What is the percentage of kids with speech or language problems? (Question asked by Heather H, mom of a 3 year old boy)
Heather recently took her son to the pediatrician for a routine check up. Prior to the visit, Heather suspected that her son’s speech and language skills were behind his peer group. During the examination, she shared her concerns with the pediatrician.
The pediatrician listened intently and went through a top line screening. After the evaluation, the pediatrician shared the mother’s concerns and suggested that her son get evaluated by a speech language pathologist. Despite Heather’s previous suspicions, she did not expect that answer and was not prepared to ask questions. When Heather got in the car, a flood of questions came to her.
Heather first turned to her friends. She was surprised to learn that her son is not alone. Almost all of her friends knew at least one kid who had some speech issues. Some of her friends had their own kid’s who had to deal with issues.
When Heather came to our office for an evaluation one of the questions she asked was, “What is the percentage of kids who have speech and or language problems?”
The answer is somewhere between 5% to 8% of kids have speech or language problems. There is a range because not all issues get diagnosed or documented.
We applaud Heather for asking the questions and the pediatrician for doing an evaluation and making an immediate referral. Many parents fail to see the signs or ask the right questions. They hope that their kid will outgrow the issue. And according to Pedstest.com, 70% of kids with development, behavioral and social-emotional issues get to school age before the issues are identified despite routine checkups with pediatricians. Furthermore, speech and language issues are not easy to identify, so many pediatricians use the “wait and see” approach.
According to the statistics, the “wait and see” approach works 92% to 95% of the time.
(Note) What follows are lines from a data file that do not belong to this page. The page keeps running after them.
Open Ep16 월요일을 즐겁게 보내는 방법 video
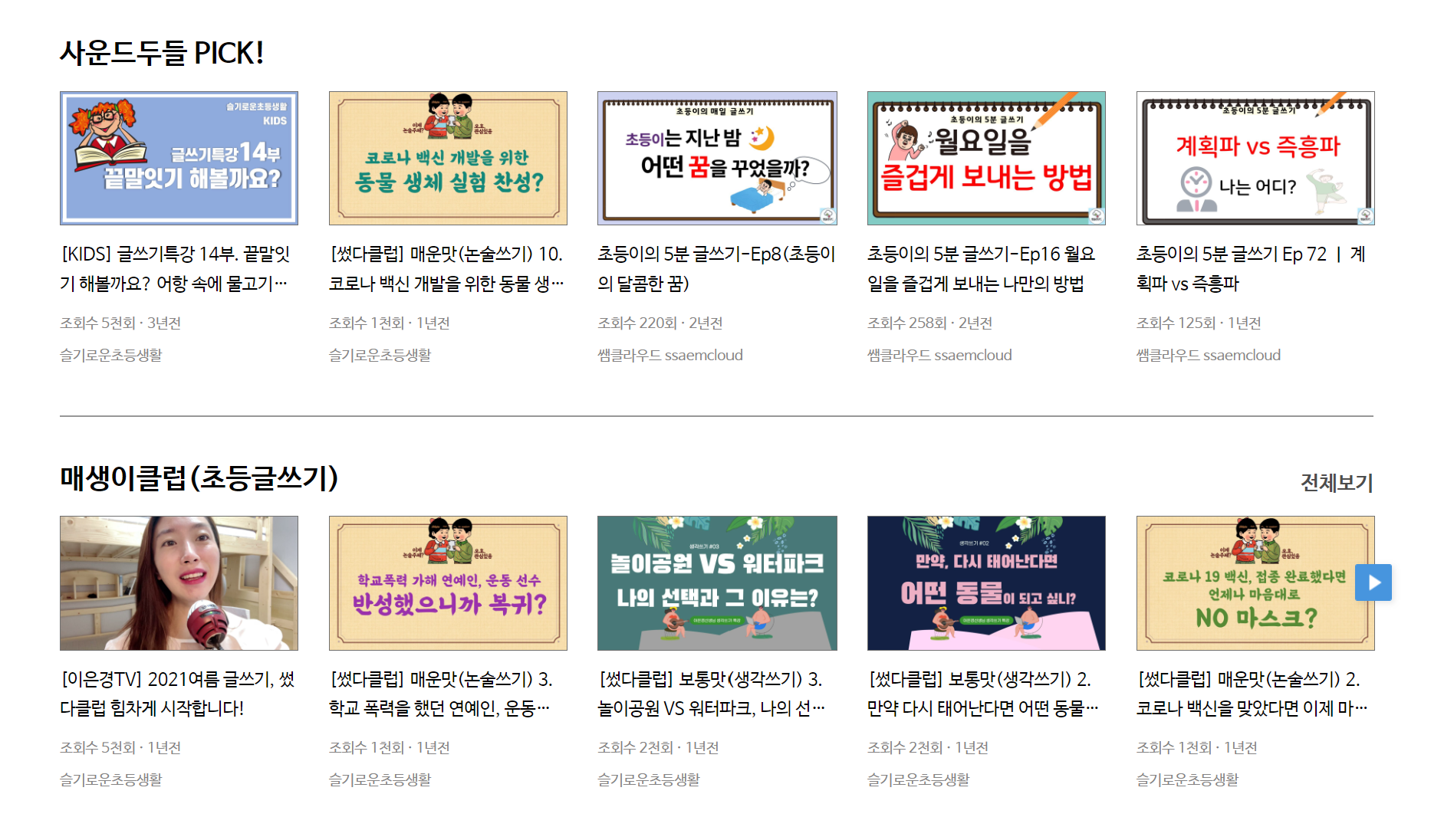The width and height of the screenshot is (1454, 840). click(986, 159)
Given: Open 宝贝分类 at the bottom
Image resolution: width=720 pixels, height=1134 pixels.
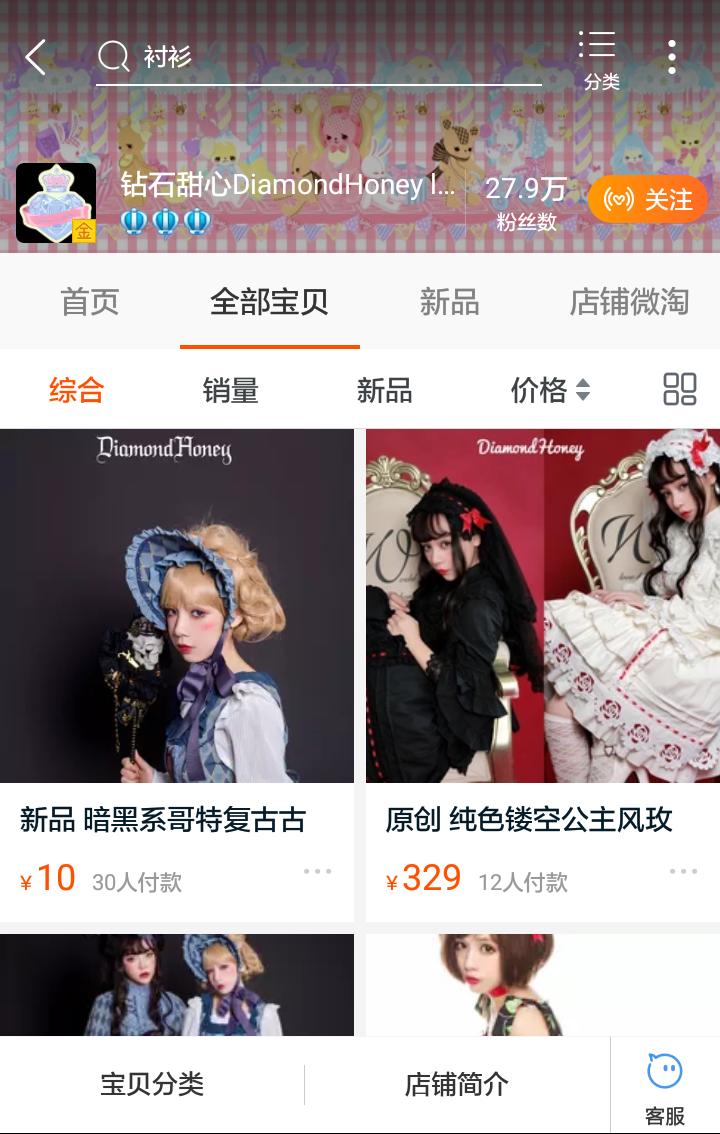Looking at the screenshot, I should tap(150, 1082).
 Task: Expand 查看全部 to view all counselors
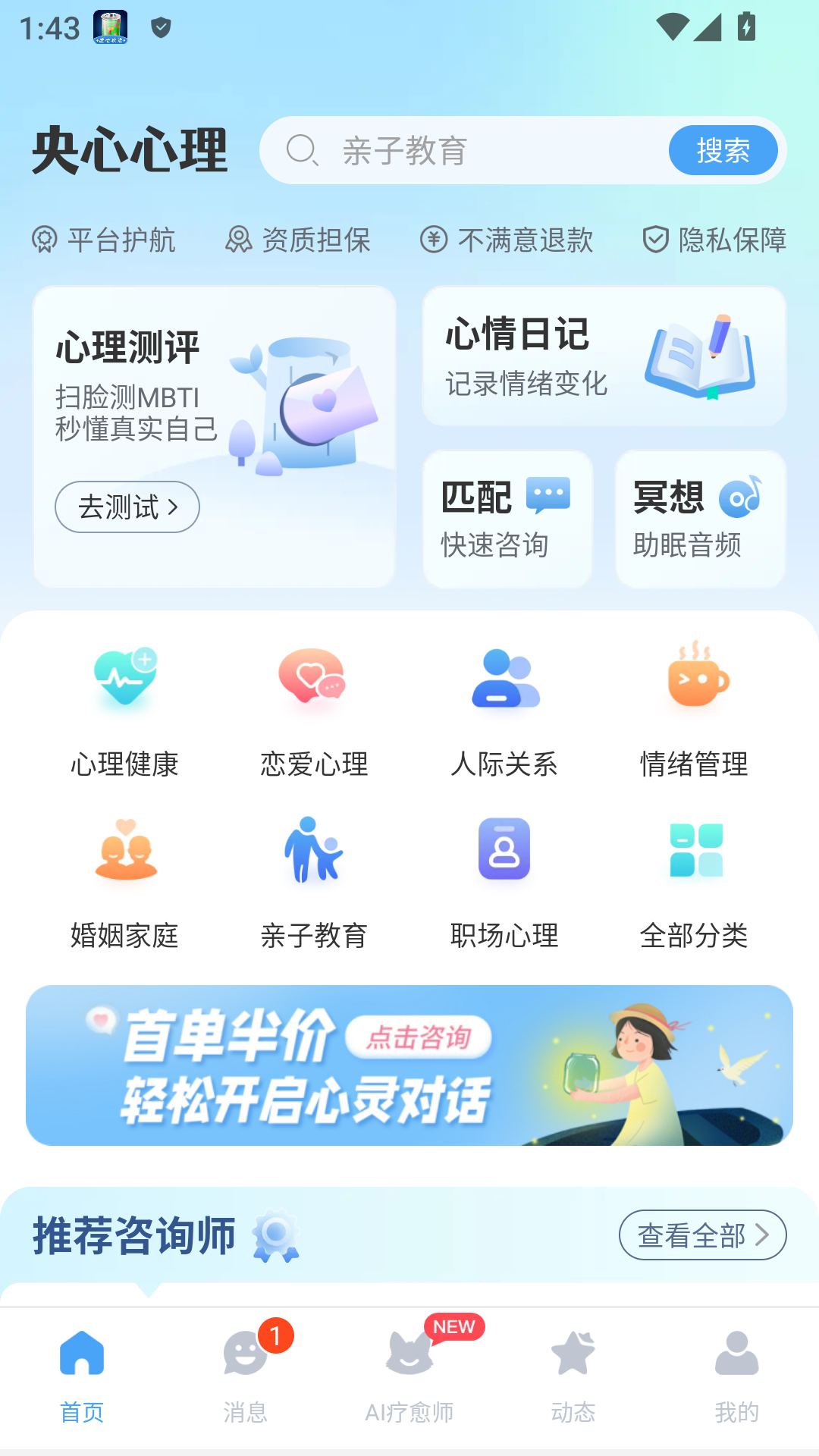pos(701,1235)
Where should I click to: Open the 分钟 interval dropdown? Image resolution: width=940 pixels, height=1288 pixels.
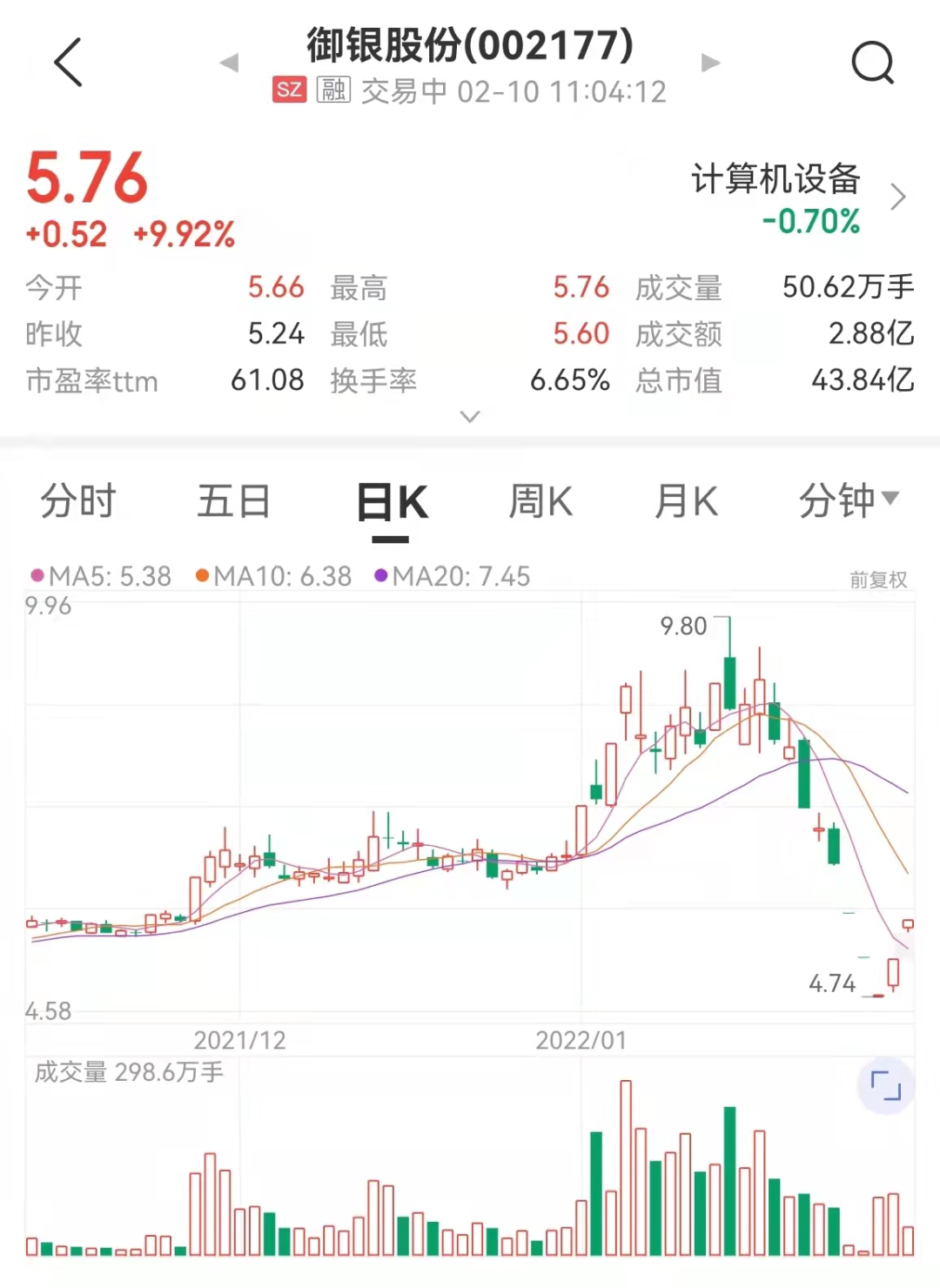coord(848,500)
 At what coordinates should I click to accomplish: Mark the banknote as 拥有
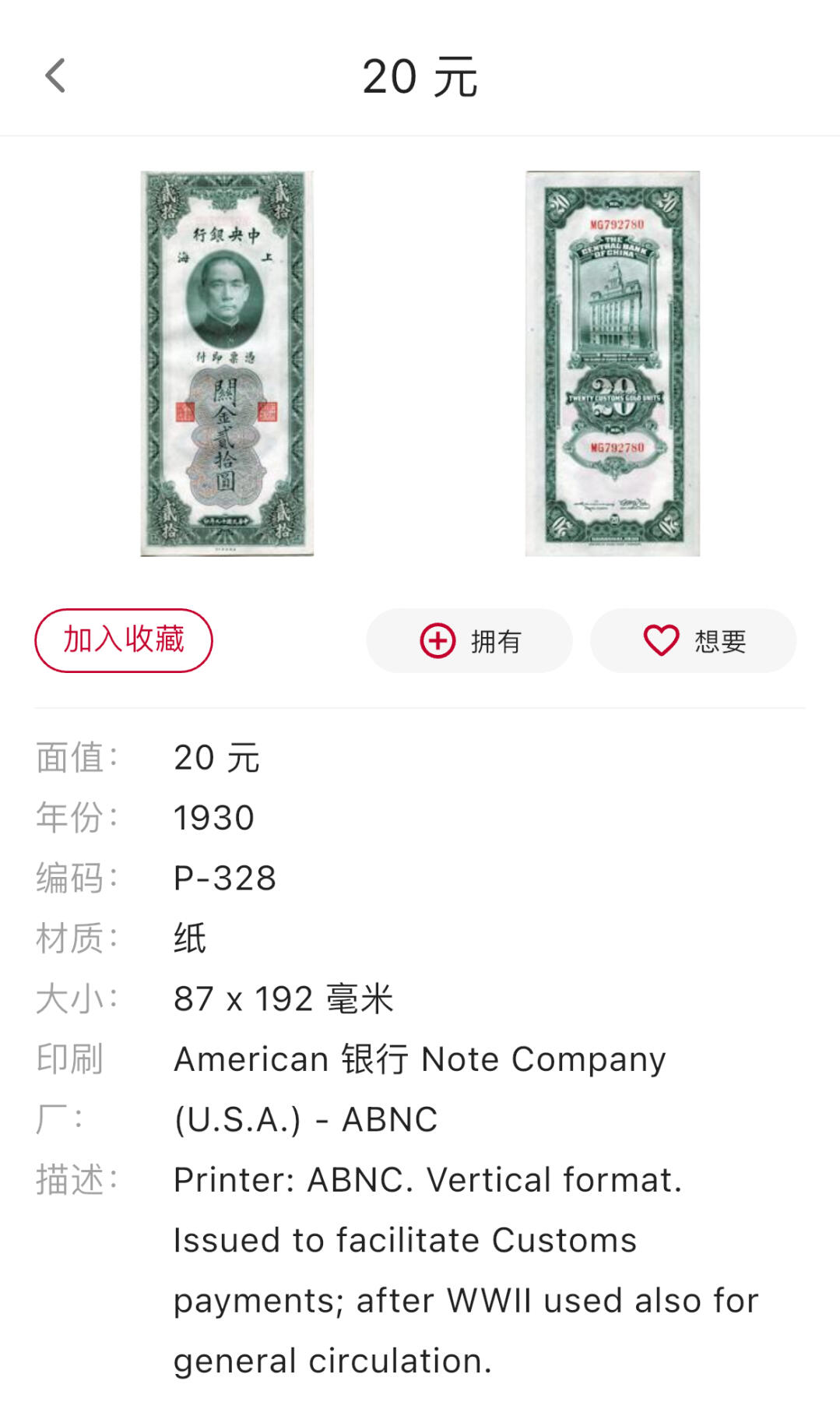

The issue is with the 5% to 8% who would benefit greatly from early intervention because the consequences of untreated speech or language problems can be significant. Speech and Language deficiencies can lead to long term behavioral challenges, reading difficulties, self esteem issues and academic problems.
If you have concerns, do what Heather did, ask your pediatrician. If your pediatrician takes a wait and see approach, call a certified speech and language pathologist and schedule an evaluation. In most cases, you do not need a doctor’s referral to see a speech and language specialist.